A fixação, pelo aluno, de conceitos já ministrados em aula também
necessita de uma motivação. Sabemos que no dia-a-dia das escolas,
principalmente nas aulas de matemática, é corriqueira a utilização de longas
e cansativas listas de exercícios do tipo “faça como o modelo”, gerando nos
alunos desânimo e a desistência por participarem desse movimento de
aprendizagem das aulas (ALVES, 2001, p.58).

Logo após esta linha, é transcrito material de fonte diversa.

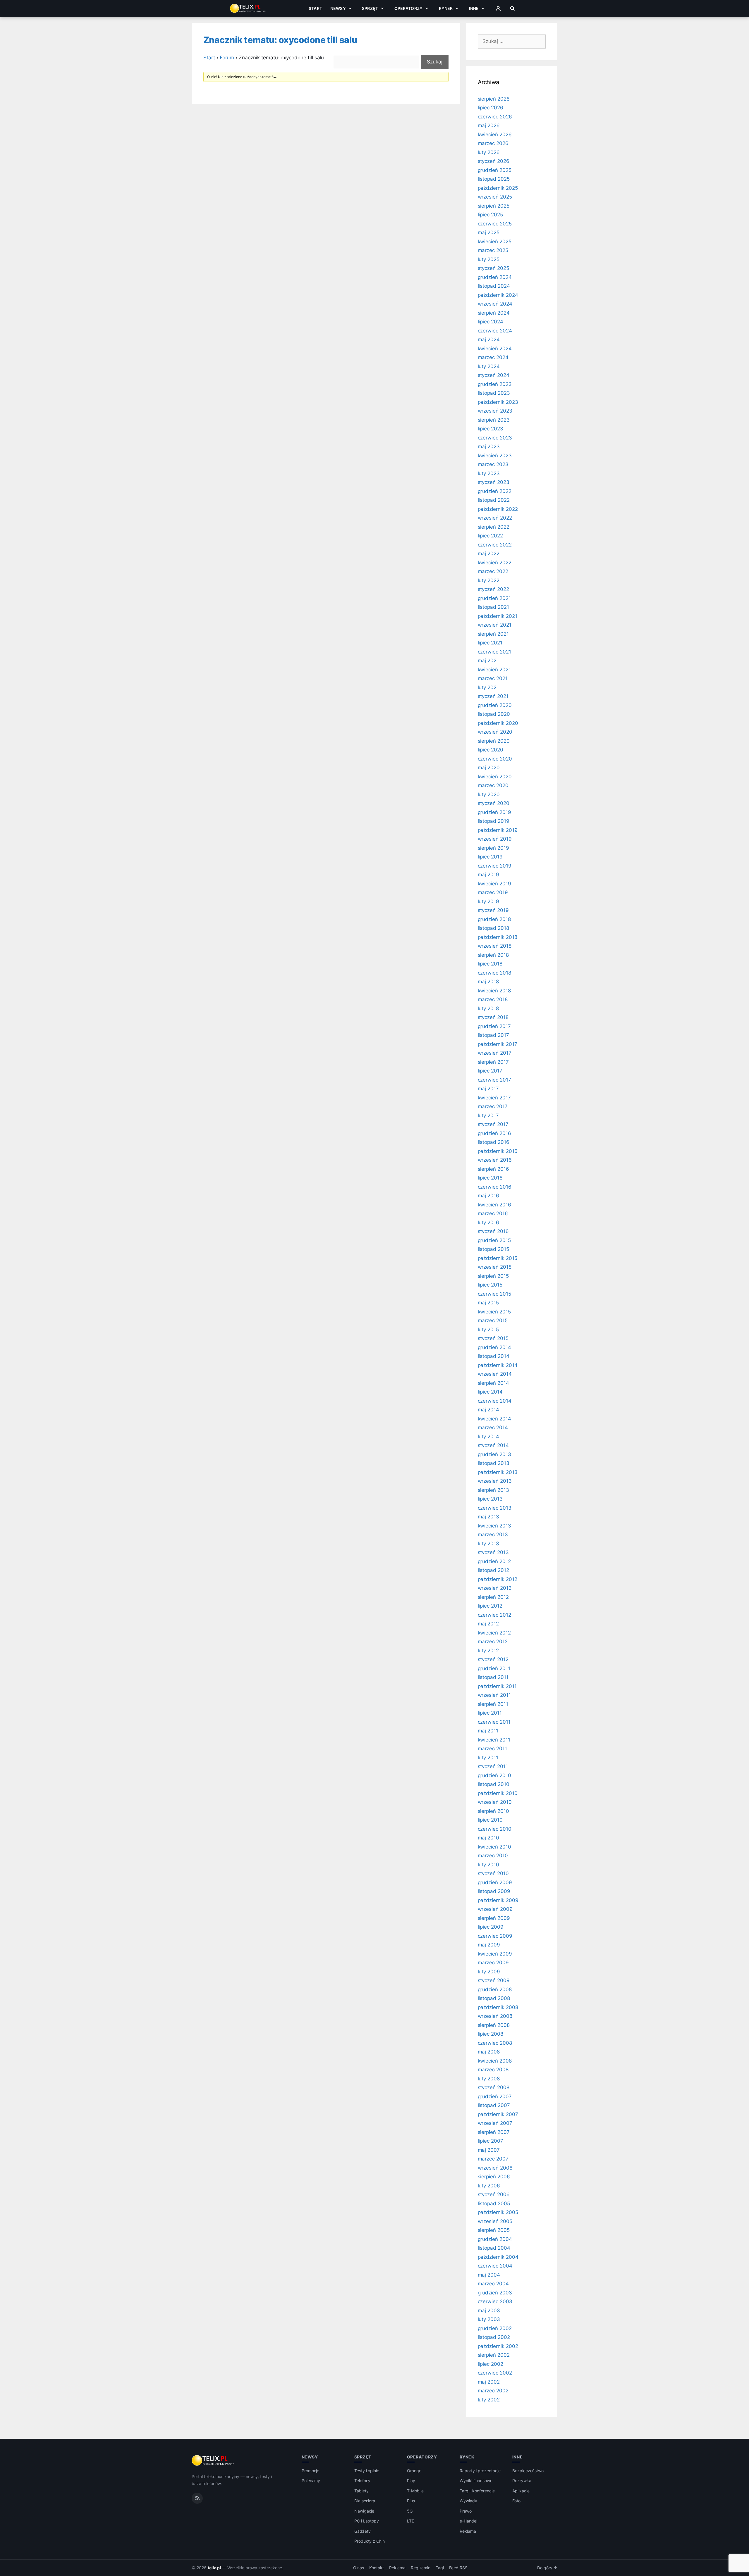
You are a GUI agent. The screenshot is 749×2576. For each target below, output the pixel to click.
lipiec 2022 (490, 536)
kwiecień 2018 (494, 991)
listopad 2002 (494, 2337)
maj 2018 (488, 981)
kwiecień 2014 (494, 1419)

É preciso mudar o foco da educação tradicional, desmistificando a ação
pedagógica na sua intencionalidade mecânica e abstrata. Assim, não há como se
pensar em ensino e aprendizagem de matemática usando apenas um tipo de
representação.
Partindo dessas premissas, articuladas à necessidade de pensar em
diferentes maneiras de abordar um mesmo conteúdo, a ponto de superar as
defasagens pedagógicas diagnosticadas, na vivência escolar, surge a real
necessidade de estudar e entender os problemas decorrentes do não entendimento
do Sistema de Numeração Decimal (SND). Tal conteúdo é a base de toda
aprendizagem matemática e está estreitamente ligado na dificuldade em usar os
algoritmos e resolver situações-problema relacionadas às operações de adição,
subtração, multiplicação e divisão. Parra (1996) afirma que os professores precisam
se esforçar e ter cuidado com a simples memorização ao ensinar o SND. Neste
momento, é crucial trabalhar para vencer essas dúvidas que vão se tornando ainda
maiores, caso não sejam resolvidas. Desse modo, há a necessidade de planejar
cuidadosamente o conteúdo e usar diferentes recursos para materializar os
conceitos.
Damm (2012, p.167) escreve que “existe uma preocupação muito grande
entre os pesquisadores em Educação Matemática com a aquisição do
conhecimento, com a forma como se processa a aprendizagem”. A autora defende a
ideia de se usar como ferramenta de análise desta problemática que rodeia o
cenário escolar, os Registros de Representação Semiótica, como caminho eficaz
para facilitar a compreensão do conhecimento. A teoria dos Registros de
Representação Semiótica tem origem na Didática da Matemática da França e é de
autoria do filósofo e psicólogo Raymond Duval. Em todos os seus estudos, ele
enfatiza o funcionamento cognitivo, principalmente na matemática e nos problemas
de aprendizagem específicos da disciplina. O significado de representações
semióticas é dado por Duval:
[...] são produções constituídas pelo emprego de signos pertencentes a um sistema de representação os quais tem suas dificuldades próprias de significado e de funcionamento (DUVAL, 1993, p. 39).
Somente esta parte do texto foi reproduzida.